Mujica was a leader of the Tupamaros, a group that had something of a Robin Hood reputation during its early years in the 1960s, before losing public support after it became locked in a spiral of increasing violence with the state that ended with the group broken and democracy extinguished by a military coup in 1973.

With the return of democracy in 1985 the remaining Tupamaros transformed themselves into a political party and joined the Frente Amplio (Broad Front) alliance, which in 2005 formed Uruguay’s first ever left-wing government.

Its five years in power have been hugely successful, with strong economic growth, impressive inward investment and popular social policies designed to tackle entrenched poverty.

If Tabaré Vázquez, the current president, were allowed seek a second term he would cruise to victory in the first round.

But Mujica makes many voters somewhat nervous, partly because of his militant background. His main opponent, Luis Alberto Lacalle, of the traditional right-wing National Party, has sought to play on those fears saying Mujica’s thinking at times reminds him of Chairman Mao’s.

During the campaign Mujica has sought to allay voters’ concerns about a possible turn towards a more authoritarian or radical left-wing line by saying he represents continuity with President Vázquez and that economic policy will be largely left to his running mate Danilo Astori, the Frente Amplio’s moderate finance minister.

Many of Mujica’s closest confidantes, including his wife, are like him former Tupamaros, whose political movement is now the largest component of the Frente Amplio.

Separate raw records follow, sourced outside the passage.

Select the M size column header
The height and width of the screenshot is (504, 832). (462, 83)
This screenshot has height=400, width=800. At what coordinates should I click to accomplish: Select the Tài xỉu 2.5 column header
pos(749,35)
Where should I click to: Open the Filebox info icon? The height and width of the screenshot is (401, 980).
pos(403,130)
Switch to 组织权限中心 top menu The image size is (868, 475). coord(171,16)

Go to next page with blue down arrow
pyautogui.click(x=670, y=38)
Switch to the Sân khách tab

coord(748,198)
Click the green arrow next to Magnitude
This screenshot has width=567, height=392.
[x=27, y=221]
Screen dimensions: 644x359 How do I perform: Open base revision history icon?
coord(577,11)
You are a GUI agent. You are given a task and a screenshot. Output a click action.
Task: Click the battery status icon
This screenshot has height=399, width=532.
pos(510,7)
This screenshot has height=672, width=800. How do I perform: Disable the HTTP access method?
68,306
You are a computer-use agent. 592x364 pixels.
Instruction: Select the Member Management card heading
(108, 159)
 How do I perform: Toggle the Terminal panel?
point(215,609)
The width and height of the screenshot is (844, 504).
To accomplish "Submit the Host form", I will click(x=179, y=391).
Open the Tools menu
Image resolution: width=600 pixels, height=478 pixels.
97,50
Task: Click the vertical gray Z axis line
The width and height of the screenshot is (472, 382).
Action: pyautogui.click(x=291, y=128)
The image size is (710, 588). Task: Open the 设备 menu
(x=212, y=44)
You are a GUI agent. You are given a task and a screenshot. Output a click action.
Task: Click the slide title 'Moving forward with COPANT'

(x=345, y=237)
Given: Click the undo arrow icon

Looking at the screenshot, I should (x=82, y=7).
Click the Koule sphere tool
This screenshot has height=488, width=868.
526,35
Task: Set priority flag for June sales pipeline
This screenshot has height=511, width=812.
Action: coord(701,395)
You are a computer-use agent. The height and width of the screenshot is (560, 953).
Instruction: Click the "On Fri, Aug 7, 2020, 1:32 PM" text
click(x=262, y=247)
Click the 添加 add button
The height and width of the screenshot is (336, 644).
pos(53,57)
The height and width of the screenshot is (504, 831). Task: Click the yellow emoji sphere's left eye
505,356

But while they did not always agree with their more moderate colleagues, Mujica ensured that the former guerrillas remained disciplined in supporting the Frente’s agreed programme for government and says he will similarly stick to the new one laboriously hammered out in negotiations between the various parties that make up the alliance.

His record in government shows an inclination towards pragmatism rather than radicalism. As agriculture minister he intervened to keep down the price of beef, a staple of the Uruguayan diet, in a move that became known as “Pepe’s barbeque”.

But otherwise he did nothing to scare off the huge foreign investment in the country’s dynamic rural sector that remains one of the main motors of the country’s economy.

The ex-guerrilla is not the only candidate burdened with a past. The father of the race’s third main contender, Pedro Bordaberry, is awaiting trial for his role in the murder of two opposition politicians in the 1970s when he was the civilian figurehead of the military-controlled government that threw Mujica down a well.

Meanwhile Lacalle stirs memories of the financial scandals that involved several close associates during his previous stint as a free-marketeer president in the early 1990s.

This record stands in stark contrast to Mujica’s reputation for frugality in a country that disdains showy wealth and is proud of its ranking as South America’s most egalitarian society.

After being elected to congress in 1995 he rode up for his first day of work on a battered scooter and even while serving as a senator and agriculture minister still tended his smallholding on the outskirts of the capital Montevideo, while placing much of his salary to his party coffers.

Should he fail to win outright at the end of the month he will face a run-off in November. Whoever wins faces more difficult times ahead.

Uruguay’s economy will grow this year, but only at a little more than 1 per cent, and not the near 6 per cent per annum of the last five years.

But even this gloomier outlook should help Mujica. A majority of Uruguayans are deeply attached to their paternalistic state and will look to it to help shelter them from the economic downturn. And the candidate who believes most in the role of the state is the man who once wanted to overthrow it.